● **Exercise instructions**:
[a] Update the passage on winter-blend gasoline from "The U.S. has" up to and including "U.S. biofuel mandate.", putting "federal environmental regulator" in place of "Environmental Protection Agency".
[b] Answer these questions from the passage on winter-blend gasoline.
(i) To what date was the sale of winter-blend gasoline extended?
(ii) Which country does Carey call the biggest user of oil?
(iii) What does the EPA plan to give small refineries?
[c] Continue the passage on winter-blend gasoline and falling gas prices from its final sentence.

● **Document passage**:
++++

The U.S. has an unusually high amount of the cheaper winter-blend gasoline still available, which prompted the Environmental Protection Agency to extend the sale of the winter-blend gas past the May 1 deadline to May 20 this year.

“The EPA’s extension of the winter-blend gasoline waiver will contribute to sustained lower prices, especially as U.S. gasoline demand readings look more like winter driving season than spring,” Carey said.

The EPA also plans to give small refineries more time to meet the U.S. biofuel mandate.

“By waiving the low volatility and blending limitations through May 20, EPA will ensure a steady supply of gasoline,” the agency said in a statement. “EPA will continue to monitor the adequacy of gasoline supplies and, should conditions warrant, may modify or extend this waiver at a later date.”

Typically in April, drivers begin to brace themselves for the summer increase in gas prices, but in addition to the availability of winter-blend gas, prices have been on the downswing due to the recent plunge in demand for oil and gasoline attributed to the COVID-19 pandemic.

“It started with China. They’re the biggest user of oil out there,” Carey explained. “The factories shut down there and that really sent the demand down and prices started to come down.”

Now that the virus has become a global pandemic and people are social distancing and working from home, demand for gas has declined.

++++

● **Entries provided**:
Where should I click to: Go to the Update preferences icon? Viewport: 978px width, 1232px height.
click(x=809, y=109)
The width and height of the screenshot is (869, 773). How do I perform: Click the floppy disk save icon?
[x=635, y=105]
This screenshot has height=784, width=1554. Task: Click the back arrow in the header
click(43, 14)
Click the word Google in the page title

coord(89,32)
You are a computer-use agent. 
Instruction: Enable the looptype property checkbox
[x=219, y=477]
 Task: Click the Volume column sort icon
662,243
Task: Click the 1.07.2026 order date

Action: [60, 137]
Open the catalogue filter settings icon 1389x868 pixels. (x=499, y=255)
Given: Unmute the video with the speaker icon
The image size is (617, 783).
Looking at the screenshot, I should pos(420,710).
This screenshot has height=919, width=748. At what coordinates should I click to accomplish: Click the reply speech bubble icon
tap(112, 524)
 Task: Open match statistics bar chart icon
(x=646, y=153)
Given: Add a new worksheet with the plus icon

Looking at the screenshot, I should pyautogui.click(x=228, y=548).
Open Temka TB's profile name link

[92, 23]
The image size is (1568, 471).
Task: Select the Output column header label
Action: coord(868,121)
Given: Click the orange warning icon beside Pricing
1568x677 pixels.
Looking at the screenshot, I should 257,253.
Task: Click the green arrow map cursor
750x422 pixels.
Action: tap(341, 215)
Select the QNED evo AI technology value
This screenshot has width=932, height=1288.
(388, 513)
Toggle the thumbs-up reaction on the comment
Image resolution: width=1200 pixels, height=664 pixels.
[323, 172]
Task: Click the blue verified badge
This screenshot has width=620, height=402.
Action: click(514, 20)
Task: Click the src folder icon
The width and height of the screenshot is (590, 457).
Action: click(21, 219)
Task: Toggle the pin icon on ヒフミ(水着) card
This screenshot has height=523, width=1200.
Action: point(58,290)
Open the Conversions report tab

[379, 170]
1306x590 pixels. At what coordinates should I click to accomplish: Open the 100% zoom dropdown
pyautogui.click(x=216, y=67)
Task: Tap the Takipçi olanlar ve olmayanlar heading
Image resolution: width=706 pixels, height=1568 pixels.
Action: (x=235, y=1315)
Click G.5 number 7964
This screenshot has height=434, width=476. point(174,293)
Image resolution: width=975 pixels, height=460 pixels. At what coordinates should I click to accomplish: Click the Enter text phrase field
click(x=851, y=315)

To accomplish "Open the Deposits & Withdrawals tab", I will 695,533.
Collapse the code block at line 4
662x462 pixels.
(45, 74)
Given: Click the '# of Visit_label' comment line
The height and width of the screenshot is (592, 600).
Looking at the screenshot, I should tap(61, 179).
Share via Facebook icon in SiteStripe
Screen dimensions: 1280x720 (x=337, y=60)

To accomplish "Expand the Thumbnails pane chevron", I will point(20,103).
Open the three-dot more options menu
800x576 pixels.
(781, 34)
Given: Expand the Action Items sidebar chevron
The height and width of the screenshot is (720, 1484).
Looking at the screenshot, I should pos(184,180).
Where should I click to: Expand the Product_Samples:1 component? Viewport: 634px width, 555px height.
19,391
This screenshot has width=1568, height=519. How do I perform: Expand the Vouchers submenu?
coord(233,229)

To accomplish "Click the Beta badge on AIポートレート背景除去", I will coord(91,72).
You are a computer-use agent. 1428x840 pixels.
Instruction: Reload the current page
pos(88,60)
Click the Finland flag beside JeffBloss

++++

● **Responses for each task**:
[a]
The U.S. has an unusually high amount of the cheaper winter-blend gasoline still available, which prompted the federal environmental regulator to extend the sale of the winter-blend gas past the May 1 deadline to May 20 this year.

“The EPA’s extension of the winter-blend gasoline waiver will contribute to sustained lower prices, especially as U.S. gasoline demand readings look more like winter driving season than spring,” Carey said.

The EPA also plans to give small refineries more time to meet the U.S. biofuel mandate.

[b]
(i) May 20
(ii) China
(iii) More time to meet the U.S. biofuel mandate

[c]
Map of state and local tax rates on gas from the Institute on Taxation and Economic Policy
Map of state and local tax rates on gas from the Institute on Taxation and Economic Policy

A report from Oil Price Information Service (OPIS) by IHS Markit for the week ended March 14 shows that same-store gasoline sales at U.S. gas stations were down 2.4 percent nationwide, when compared to the same week last year.

According to the latest OPIS demand data for the week ending March 28, same-store sales were down 46.6 percent nationwide, and that is not expected to improve anytime soon.

“At a time when rapidly decreasing oil prices would theoretically lead to an increase of consumer demand for gasoline, much of the country is shutting down economic activity due to the COVID-19 outbreak,” said Tom Kloza, global head of energy analysis at OPIS. “We are likely to see weekly gasoline demand numbers drop to levels last witnessed in the Nixon Administration, and we’ll see those lower levels in April.”

The Northeast region, where New York State has restricted non-essential businesses to work from home where possible and set guidelines for social distancing, saw year-on-year fuel demand decline 3.7 percent during the week ended March 14, OPIS officials said. Conversations with retailers in some of the impacted states suggested year-on-year volume losses of 20 percent to 40 percent, OPIS reported.

“At the same time, there’s an oil price war between Russia and Saudi Arabia, so that’s been pushing oil prices down,” Carey noted. “When oil prices come down that directly impacts the prices that we pay at the pump.”

In February, the International Energy Agency said that oil demand growth would fall to its lowest rate since 2011, with growth falling by 325,000 barrels per day to 825,000 barrels per day, and a contraction in consumption by 435,000 barrels per day. At an OPEC summit in early March, Saudi Arabia agreed to reduce production by 1.5 million barrels per day and called on Russia and others to also reduce oil production.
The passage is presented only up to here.